As mentioned, measuring the angle of arrival to an acceptable degree of resolution may be important: the combination of the angle of arrival and the distance allows the system to project the estimated location of an object in a Cartesian or polar coordinate system. To be able to estimate this angle accurately multiple transmit and/or receiver antennas may be required. In addition each antenna has its own analogue transmitter and/or receiver and ADC. The calculation of the angle of arrival is executed in the digital part of the system. Different calculation methods, known in the art, may be used.
Currently automotive radar products and systems are based upon multiple chips each with one or more functions. (Herein, the terms “chips” and “ICs” shall be considered as interchangeable, both referring to semiconductor-based Integrated Circuits.) These systems generally have in common that the radio frequency (RF) circuits are realized on a different IC than the signal processing IC. Therefore multiple RF modules can be combined with a powerful signal processor to realize a system with longer measurement range and higher angle of arrival resolution. This gives the manufacturer the possibility to cover multiple radar applications. However, this requires an assembly of different ICs, which thus may add to the cost of the radar system overall.
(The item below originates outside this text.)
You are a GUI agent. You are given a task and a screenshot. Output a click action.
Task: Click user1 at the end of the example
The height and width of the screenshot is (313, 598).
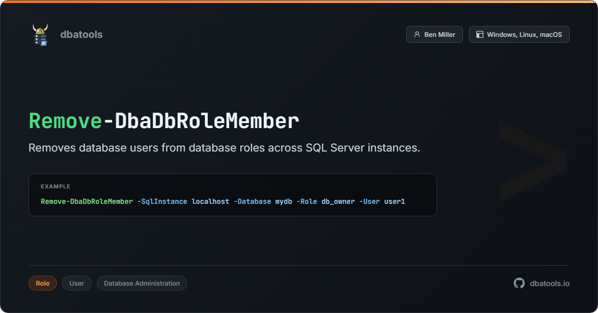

In a radar system where the analogue parts and the digitals parts consist of different ICs multiple receivers and/or transmitter may be connected to one or more digital signal processors. In this way the angular resolution and measurement range can be extended. Radar systems where the analogue transmitter and receiver are combined with a digital signal processor on a single IC in order to avoid the above-mentioned assembly costs generally have a limited angular resolution due to the limited number of antennas. Since the functionality of the IC is fixed after production several different ICs then have to be developed to cover all required applications.
It would be desirable to develop a radar system which suffered to a lesser extent from one or more of the problems described above.